Work task -> Check each line of the listing for the string "icon". Copy those where it appears.

Given data ->
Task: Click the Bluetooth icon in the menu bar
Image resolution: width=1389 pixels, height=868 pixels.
* * *
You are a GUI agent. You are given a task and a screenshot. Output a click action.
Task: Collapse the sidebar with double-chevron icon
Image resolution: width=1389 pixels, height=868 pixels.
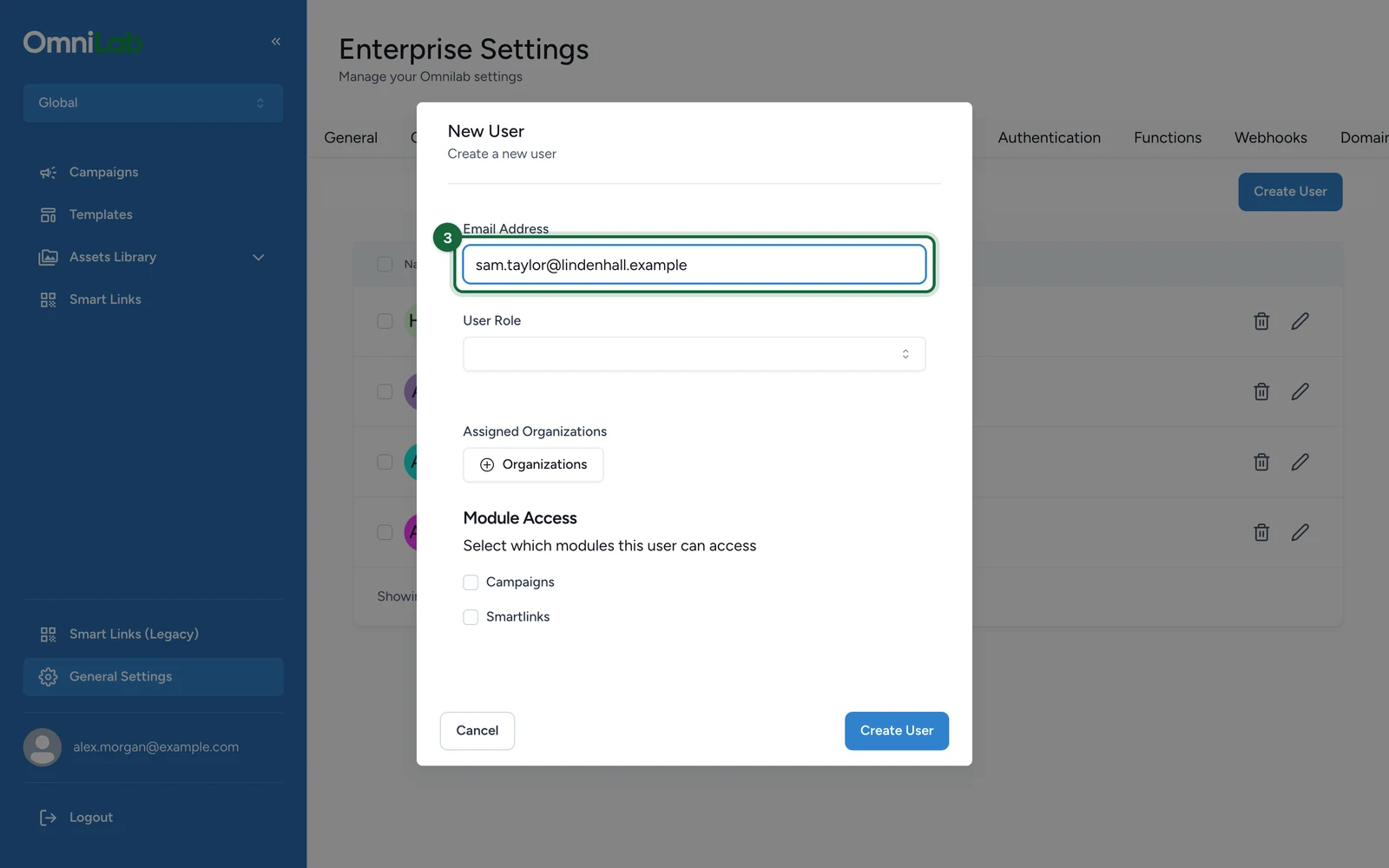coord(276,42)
---
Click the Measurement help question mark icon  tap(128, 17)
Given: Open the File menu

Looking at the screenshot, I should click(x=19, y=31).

Written response ->
Task: Click the Bluetooth icon in the menu bar
Task: Collapse the sidebar with double-chevron icon
Click the Measurement help question mark icon  tap(128, 17)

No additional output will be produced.